Trade has been a huge driver of growth but lately has been questioned. The benefits of trade, which are often taken for granted, can come at a cost, which is often overlooked. At the same time, the system of global trade rules that has nurtured unprecedented economic growth across multiple generations is now facing tensions. These tensions are rooted in issues that have been left unresolved for too long. The IMF’s research has sought to shed light on these issues.
Building on earlier research that showed how trade can boost incomes and living standards by enabling the flow of technology across countries, the October 2018 World Economic Outlook (WEO) provided illustrative scenarios of the potential impact of escalating trade tensions between the United States and China. The analysis shows that the world as a whole would be worse off: global GDP losses would be 0.4 percent over the long term (equivalent to a $340 billion drop in 2018 dollars), rising to nearly 1 percent in the United States and 1.6 percent in China in 2019. A large part of that decline would come from the negative impact of tariffs on confidence (lower investment) and tighter financial conditions (higher spreads).

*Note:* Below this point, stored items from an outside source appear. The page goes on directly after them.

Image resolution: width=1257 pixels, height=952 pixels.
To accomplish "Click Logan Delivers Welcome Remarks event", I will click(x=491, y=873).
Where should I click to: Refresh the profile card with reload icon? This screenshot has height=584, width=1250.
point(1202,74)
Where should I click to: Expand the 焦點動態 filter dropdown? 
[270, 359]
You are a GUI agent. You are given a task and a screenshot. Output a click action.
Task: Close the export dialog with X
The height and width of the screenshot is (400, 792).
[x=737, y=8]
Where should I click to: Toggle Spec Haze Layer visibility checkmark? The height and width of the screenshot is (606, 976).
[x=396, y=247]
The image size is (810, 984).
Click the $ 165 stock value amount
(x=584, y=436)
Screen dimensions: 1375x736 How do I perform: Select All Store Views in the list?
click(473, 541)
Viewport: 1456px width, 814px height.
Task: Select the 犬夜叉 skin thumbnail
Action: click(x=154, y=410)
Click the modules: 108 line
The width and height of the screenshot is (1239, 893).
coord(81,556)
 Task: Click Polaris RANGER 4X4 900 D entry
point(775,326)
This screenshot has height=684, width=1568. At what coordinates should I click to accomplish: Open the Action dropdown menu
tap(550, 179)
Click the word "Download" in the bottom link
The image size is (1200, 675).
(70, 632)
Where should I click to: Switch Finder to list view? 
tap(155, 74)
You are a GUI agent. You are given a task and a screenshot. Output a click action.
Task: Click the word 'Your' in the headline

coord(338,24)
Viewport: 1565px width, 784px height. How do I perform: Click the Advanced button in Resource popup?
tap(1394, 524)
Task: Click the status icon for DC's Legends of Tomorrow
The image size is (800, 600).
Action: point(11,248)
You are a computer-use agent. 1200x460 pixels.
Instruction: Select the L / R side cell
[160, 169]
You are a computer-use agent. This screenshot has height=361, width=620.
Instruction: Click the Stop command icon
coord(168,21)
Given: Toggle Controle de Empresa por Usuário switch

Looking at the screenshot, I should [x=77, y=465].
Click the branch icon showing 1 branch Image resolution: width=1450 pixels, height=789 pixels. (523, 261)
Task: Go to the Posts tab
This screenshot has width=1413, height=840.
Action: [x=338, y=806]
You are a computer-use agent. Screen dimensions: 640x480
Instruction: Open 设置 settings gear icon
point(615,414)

The April 2019 WEO further showed that bilateral trade balances—the difference in the value of exports and imports between two countries—are driven more by macroeconomic policies than by tariffs. These policies can take the form of overly stimulative fiscal policy, which would raise overall demand and increase a country’s trade deficit, or subsidies to state-owned enterprises, which would give them a competitive advantage vis-à-vis foreign firms and increase that country’s trade surplus. In addition, the report shows that bilateral tariffs are ineffective in addressing external imbalances—due to trade diversion. The report further argues that an open trade system is very important for sustaining investment and growth.
These findings are echoed in the 2018 External Sector Report. Global current account imbalances stood at about 3¼ of world GDP, of which 40–50 percent were deemed excessive and mostly concentrated in advanced economies. Left unresolved, a widening of these excess external imbalances could pose threats to global financial stability.
The system of trade rules established after World War II has delivered enormous benefits. Now it needs to be updated. As part of a larger discussion on trade, the Executive Board discussed ongoing staff analysis focused on modernizing World Trade Organization (WTO) negotiation, transparency, and dispute resolution functions. Updating WTO rules on industrial and agricultural subsidies provided by a range of entities, including state-owned enterprises, and on technology transfer are key elements toward a trade system that can work better for all countries
The costs of trade tensions
Escalating trade tensions would reduce world GDP, not only through the disruption of the flow of goods but—more important—through confidence and financial effects.